Иными словами, идея чтения между строк связана здесь с усложнением интерпретативного режима, с вниманием к самой инстанции интерпретатора, с тем, что она становится видимой и значимой. Тоталитарная модель чтения эту инстанцию игнорирует и вытесняет: согласно канонам соцреализма, идеальное сообщение является абсолютно ясным, прозрачным и равным себе, оно в принципе не допускает никакой зашифрованности и не содержит никаких нефункциональных шумов[55]

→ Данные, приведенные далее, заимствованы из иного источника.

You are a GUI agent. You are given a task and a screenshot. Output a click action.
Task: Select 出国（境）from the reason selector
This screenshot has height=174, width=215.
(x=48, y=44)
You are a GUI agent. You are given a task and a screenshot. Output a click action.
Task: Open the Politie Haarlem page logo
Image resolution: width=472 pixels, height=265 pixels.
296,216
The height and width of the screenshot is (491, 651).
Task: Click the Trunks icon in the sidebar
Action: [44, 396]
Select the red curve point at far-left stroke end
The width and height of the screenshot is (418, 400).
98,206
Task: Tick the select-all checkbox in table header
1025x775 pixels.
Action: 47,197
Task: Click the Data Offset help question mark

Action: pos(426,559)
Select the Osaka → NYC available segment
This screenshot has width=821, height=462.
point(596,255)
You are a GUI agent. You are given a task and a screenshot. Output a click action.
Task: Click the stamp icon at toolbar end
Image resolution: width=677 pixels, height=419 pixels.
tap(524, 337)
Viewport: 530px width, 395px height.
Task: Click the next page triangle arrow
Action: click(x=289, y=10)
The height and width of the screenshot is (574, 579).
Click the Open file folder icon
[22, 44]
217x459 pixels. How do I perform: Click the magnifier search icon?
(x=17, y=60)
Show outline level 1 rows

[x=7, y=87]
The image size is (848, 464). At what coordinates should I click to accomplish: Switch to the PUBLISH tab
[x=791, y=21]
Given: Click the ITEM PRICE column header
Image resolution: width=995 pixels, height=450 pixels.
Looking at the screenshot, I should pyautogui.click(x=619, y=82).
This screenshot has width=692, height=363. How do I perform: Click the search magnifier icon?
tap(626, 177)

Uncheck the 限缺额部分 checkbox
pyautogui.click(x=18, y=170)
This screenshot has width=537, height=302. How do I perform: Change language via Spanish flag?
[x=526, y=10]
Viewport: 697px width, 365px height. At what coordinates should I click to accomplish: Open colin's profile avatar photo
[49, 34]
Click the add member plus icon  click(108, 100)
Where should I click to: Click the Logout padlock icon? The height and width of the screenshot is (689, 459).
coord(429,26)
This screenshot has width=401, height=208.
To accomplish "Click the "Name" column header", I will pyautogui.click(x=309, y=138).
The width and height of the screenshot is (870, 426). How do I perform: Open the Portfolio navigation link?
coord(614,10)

. Перемещая акцент с дискурса пользы на дискурс удовольствия (но, что немаловажно, не подменяя полностью первый вторым), Лия Ковалева вводит в эту монолитную коммуникативную модель позицию субъекта, и модель, собственно, перестает быть монолитной, в ней обнаруживаются зазоры – дополнительные смыслы, которые могут быть вычитаны талантливым интерпретаторомВ монографии Льва Лосева, впервые изданной в 1984 году и посвященной традиции «эзопова языка» (от Российской империи до Советского Союза), освобождающий и творческий импульс чтения между строк представлен уже иначе: речь идет о специфическом способе обхождения запретов – «эзопов язык» рассматривается исключительно как механизм уклонения от цензуры (Loseff, 1984).
Во многом следуя подходам московско-тартуской школы, Лосев описывает идеальную (то есть максимально успешную) коммуникацию на «эзоповом языке» характерным для этих подходов образом – при помощи формулы:
A: Nc+ Nae —>C: / –0 / —> R
Составляя формулу, Лосев опирается на лотмановские размышления о коммуникативном шуме: автор (А) должен отправить сообщение на «эзоповом языке», которое воспринимается цензором как шум (Nae), и, параллельно, сообщение, которое отвечает всем требованиям цензуры и воспринимается как шум читателем (Nc), – лишь в этом случае вмешательство цензора (C) имеет все шансы оказаться минимальным (в пределе – нулевым), и читателю (R) удастся декодировать высказывание именно так, как того ожидает автор. Иначе говоря, идеальный «эзопов» текст будет состоять исключительно из сегментов, способных казаться шумом (на языке семиотических формул – T = Nc + Nae) (Ibid.: 42–49).
Тогда такой режим письма (и чтения) можно в каком‐то смысле назвать воплощением семиотической мечты: он предполагает коммуникацию, при которой сама идея неупорядоченности, неуправляемости, шумовых помех начинает служить налаживанию и структурированию каналов связи. Кажется, для этого следует всего лишь усилить (удвоить, а то и утроить) процедуру кодировки: чем тщательнее будет закодировано сообщение, тем вернее оно приобретет в глазах стороннего и нежелательного наблюдателя характеристики шума.
Стоит заметить, между прочим, что подобный сговор с хаосом оказывается разрушителен именно для семиотического подхода: исследователь здесь ступает на шаткую почву, несовместимую с проектом «точного» знания о коммуникации. Лосев концептуализирует и подробно рассматривает маркеры, которые позволяют читателю опознать «эзопов язык», но ненадежность таких сигналов очевидна – и, пожалуй, в первую очередь для самого автора монографии. Собственно, проблематична граница между «эзоповым» и «прямым» сообщением – в принципе цензор вполне способен расшифровать «эзопов» код, а «прямое» сообщение легко принимается подготовленным читателем за «эзопово» (Ibid.: 16, 119). Главка монографии, посвященная притчам, которые скрываются под маской научной фантастики, – и преимущественно произведениям братьев Стругацких, – вероятно, наименее убедительна. Попытки декодировать имя главного героя «Гадких лебедей» (Банев – от «русской бани» и от «полбанки») или увидеть в плотной атмосфере планеты Саракш из «Обитаемого острова» аллегорию удушающей атмосферы закрытого общества никак не противоречат формальной логике, но в то же время вызывают отчетливое сопротивление, плохо согласуясь с памятью о непосредственном читательском опыте.
В сущности, предельно рациональная, алгебраически исчислимая модель «эзопова языка», как ее описывает Лосев, утопична; она – своего рода перевернутое отражение той модели чтения, которая задавалась канонами соцреализма: обе модели опираются на представления о безупречной, до совершенства отлаженной коммуникации, но если в случае соцреализма абсолютная тождественность авторского замысла и читательского восприятия должна была, в идеале, достигаться через устранение информационного шума, то в случае «эзопова языка», напротив, – через перепроизводство шумовых помех.